Recent research (conducted by Desai S, McCormick E, Sodha P, Friedman A, and titled “Shining a light on vitiligo and associated comorbidities: what is the evidence?”) has shed light on the most common comorbidities often linked to vitiligo. In the recent review, researchers found that people with vitiligo are 2.6 times more likely to have an autoimmune or autoinflammatory comorbidity compared to those without the chronic skin condition.
Most Common Comorbidities in Vitiligo
Several comorbidities such as thyroid disease, alopecia areata, diabetes mellitus, and metabolic syndrome often occur in people living with vitiligo. Autoimmune thyroid diseases (AITD), such as Hashimoto’s thyroiditis and Grave’s disease, also have strong linkages to the skin condition. Patients with alopecia areata also experience a reported 3% to 8% chance of having vitiligo simultaneously.
People with vitiligo may also experience rates of some autoimmune diseases at a higher prevalence than the general population. Of these, people with vitiligo had a higher prevalence of dermatomyositis, systemic lupus erythematosus, scleroderma, alopecia areata, and thyroiditis compared to the general population.
Fun fact: Researchers noted a significantly lower prevalence of rheumatoid arthritis in patients with vitiligo than the general population. Additionally, they also found that patients with vitiligo had a higher prevalence of sarcoidosis, folate deficiency anemia, B12 deficiency anemia, Turner’s syndrome, anemia, psoriasis, and atopic dermatitis compared to the general population.
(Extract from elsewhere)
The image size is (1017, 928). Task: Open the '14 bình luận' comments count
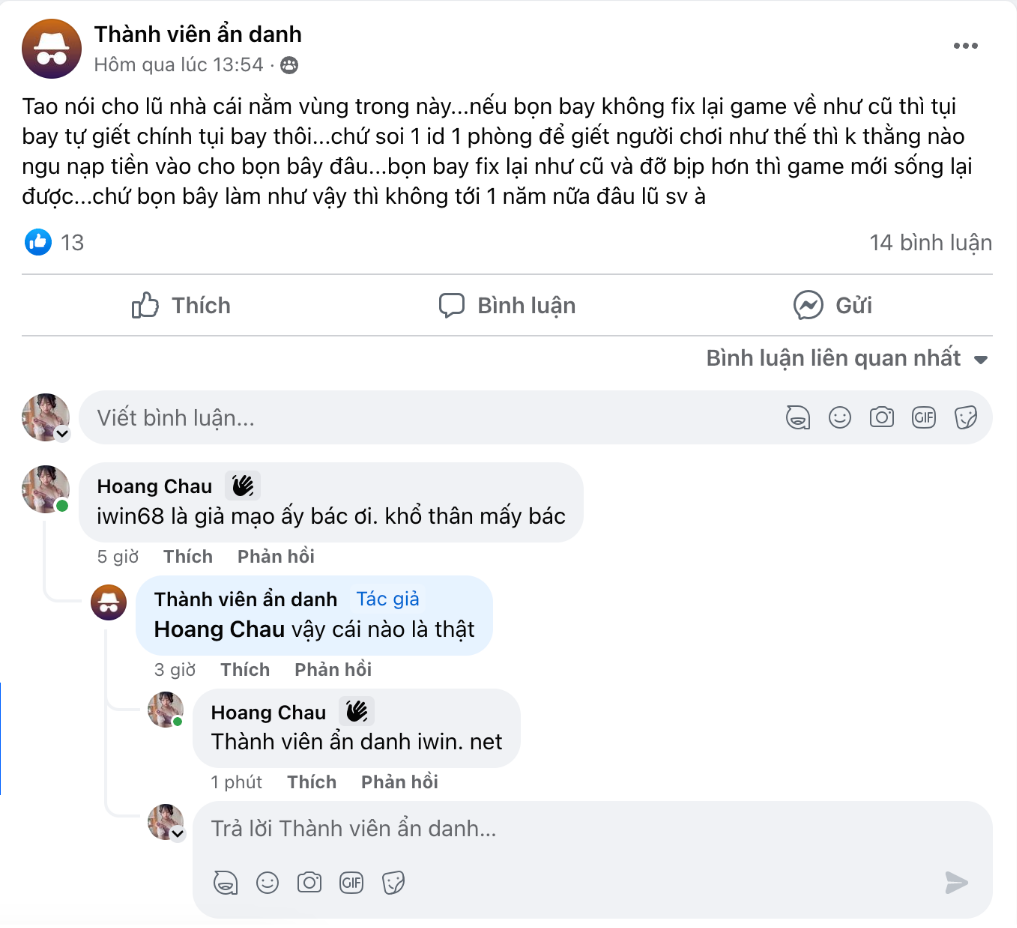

After examining the data mentioned above, it appears that vitiligo is associated with several autoimmune and systemic conditions. It is essential for healthcare professionals to be aware of the comorbidities associated with vitiligo to provide appropriate management and treatment.
The chronicity and ease of reappearance of vitiligo demand a necessary call to action to establish standard screening assessment guidelines for early recognition and intervention. Patients with vitiligo should be monitored for other autoimmune and systemic diseases to ensure early recognition and intervention.